On Friday, Senate President Pro Tem Darrell Steinberg, D-Sacramento, suggested that a resolution may be coming soon.
“When there is no additional burden on government to turn over the information in a user-friendly format, we ought to be stretching and going out of our way to do that,” Steinberg said by phone.
This lawsuit needs to be settled. Fast. Its mere existence is a blight on the California Legislature.
On Dec. 5, the Bee argued that the database of legislative actions belongs to the public — whether the Legislature likes it or not:
If you want to know how your legislator voted on one particular bill, it’s easy enough to find that out. Look up the bill number online and follow the prompts that guide you to all the committee and floor votes taken on that piece of legislation. They will reveal which legislators voted for or against it.
But if you wanted to know something more, like how your representative voted on all bills related to air pollution or to teacher tenure issues or to auto insurance – well, good luck. Obtaining that kind of information could take days or weeks of research.
And if you wanted to do even more sophisticated tracking – to find patterns in a legislator’s votes that showed possible connections between campaign contributions from a particular interest group with a stake in legislation, forget it. It’s almost impossible.
The data is there to answer those questions, and it’s supposed to be public. But so far, the Legislature’s lawyer has refused to release it in a format that enables citizens to easily track voting trends over time or make correlations between votes and campaign contributions.
Legislative Counsel Diane Boyer-Vine has made print-outs of such data available, but refuses to release the electronic database used to compile the information. She claims that the California Public Records Act “does not require disclosure of the database itself.”
Political watchdog and open-records groups rightly dispute that narrow interpretation of the law. Two of those groups – MAPLight .org, a Berkeley-based group that follows money in politics at the congressional level and wants to do the same in California – and the California First Amendment Coalition – have sued to force the Legislature to give up its electronic voting records database. They argue that the law requires government to release public information in any format they possess.

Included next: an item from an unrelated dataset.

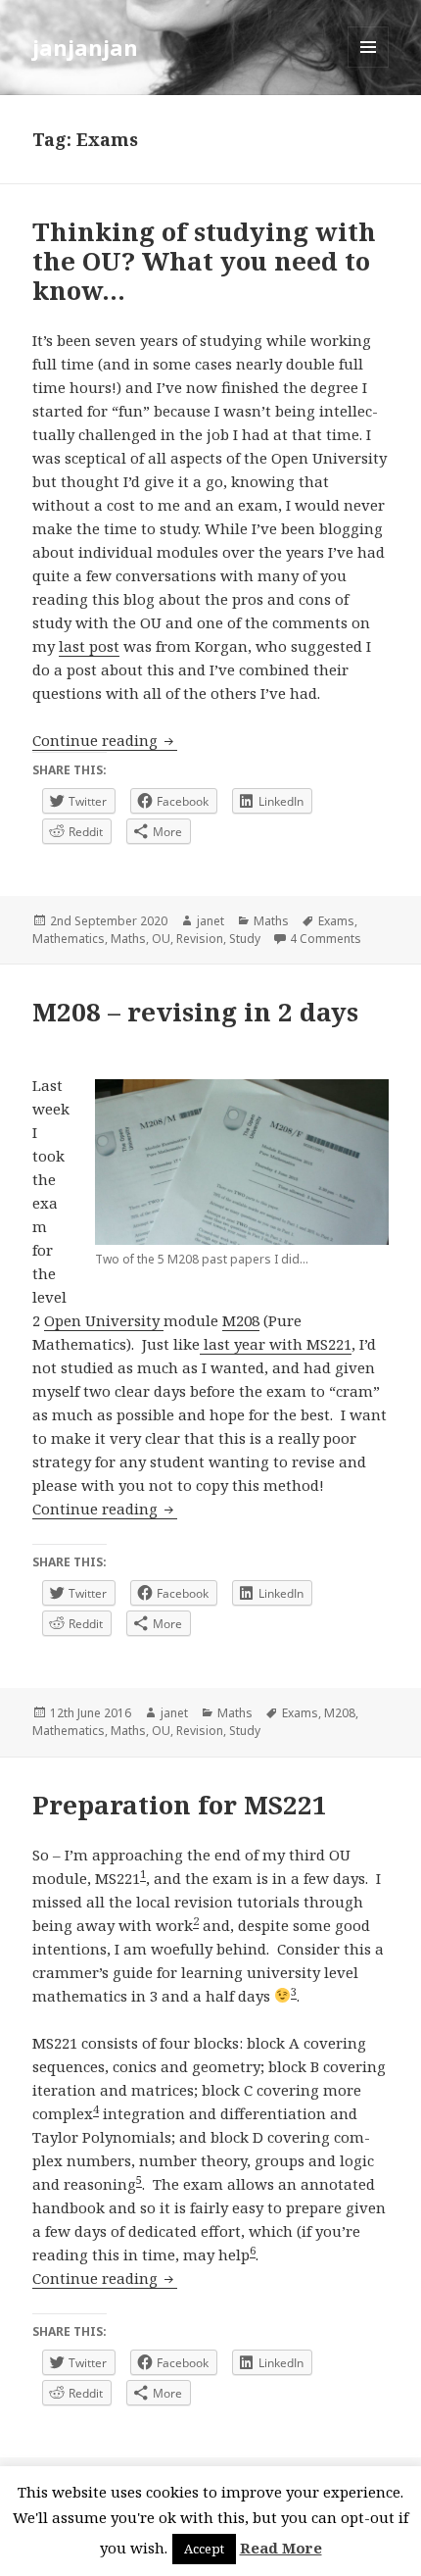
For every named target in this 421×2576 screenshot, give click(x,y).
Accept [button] (204, 2548)
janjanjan (85, 47)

A glance at MAPLight’s Web site (www.MAPLight.org) makes it clear why California legislators might want to block access to the data the organization seeks. Using an electronic database, MAPLight has collected and aggregated congressional campaign contribution and voting records in a way that allows the public to see with a click of the mouse which interest groups are the biggest campaign contributors to individual lawmakers and how lawmakers vote on issues that those contributors care about. No doubt some of that information will prove embarrassing to some legislators, but that’s no reason to deny the public access to it.
This struggle for basic information about how the Legislature functions ought to be an easy early test for Darrell Steinberg, the new Senate president pro tem. It’s absurd that the public should have to sue to get this information. Steinberg and Assembly Speaker Karen Bass ought to order their lawyers to make the data available now. Who contributes to legislative campaigns, and how much, is clearly public information. How legislators vote is public too.
Moreover, the public pays for all the computers and software that records, collects and stores that information. Citizens own it and they ought to have access to it in any format they choose.